━━━ Data extracts
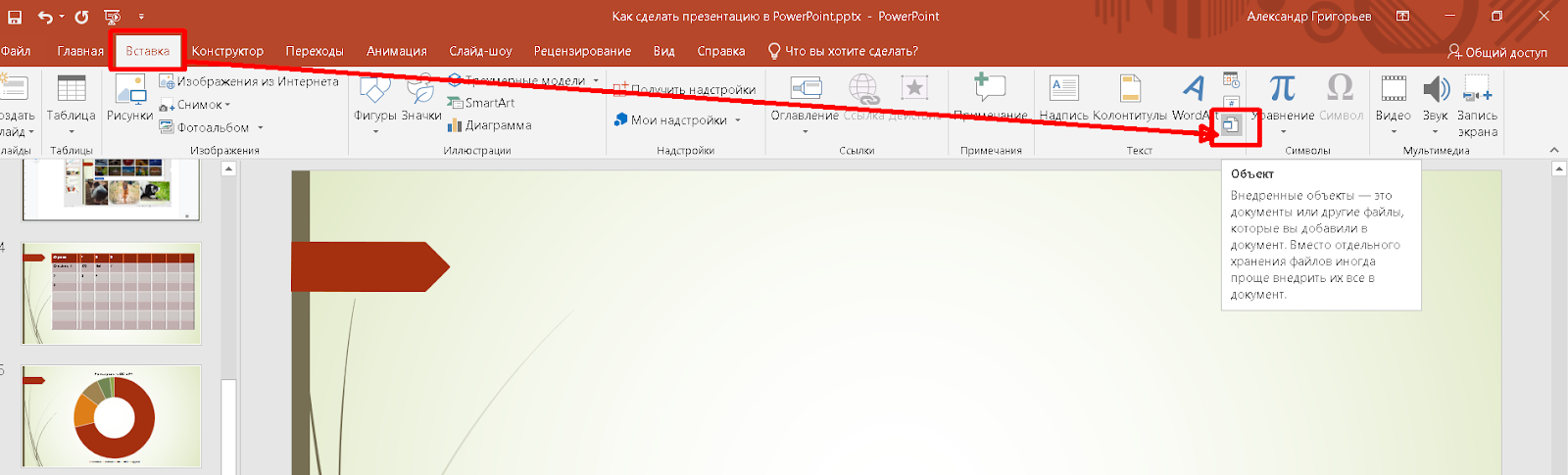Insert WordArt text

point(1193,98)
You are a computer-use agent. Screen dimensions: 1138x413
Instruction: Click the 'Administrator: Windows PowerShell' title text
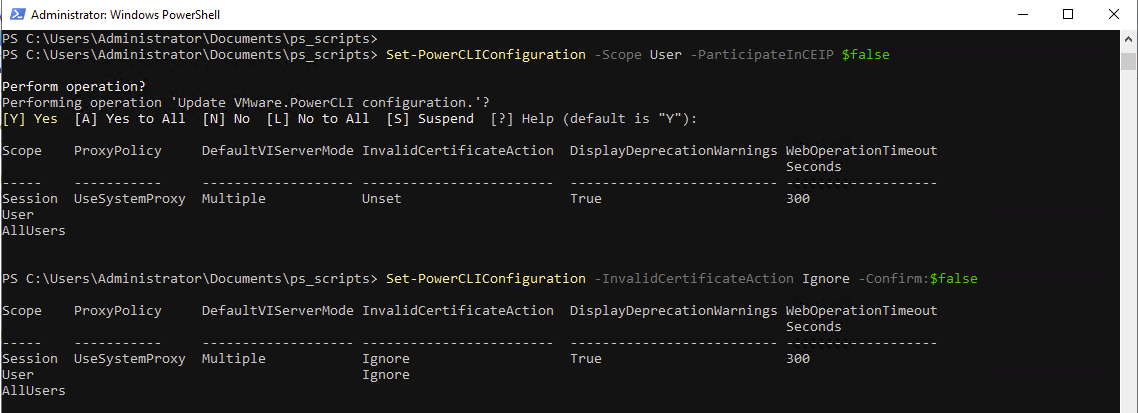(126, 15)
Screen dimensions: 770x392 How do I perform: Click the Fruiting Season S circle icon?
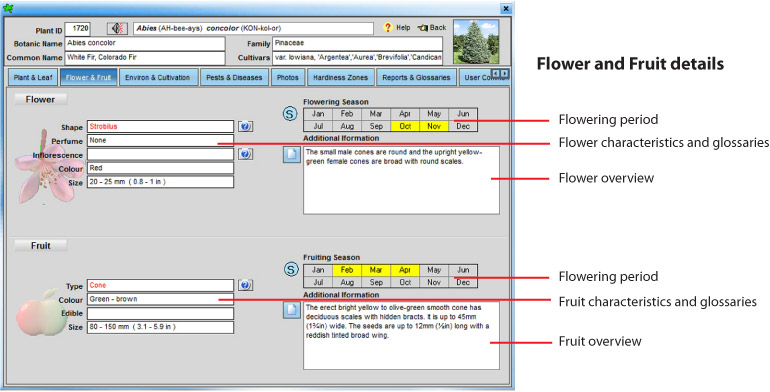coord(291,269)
━━━━━━
• **To do**
Please copy exactly the lines from the one containing "Instruction: Click the" through the last line of the records, both ends included, and leave out any pictures.

• **Expected answer**
Instruction: Click the 'Administrator: Windows PowerShell' title text
(126, 15)
Screen dimensions: 770x392 How do I perform: Click the Fruiting Season S circle icon?
coord(291,269)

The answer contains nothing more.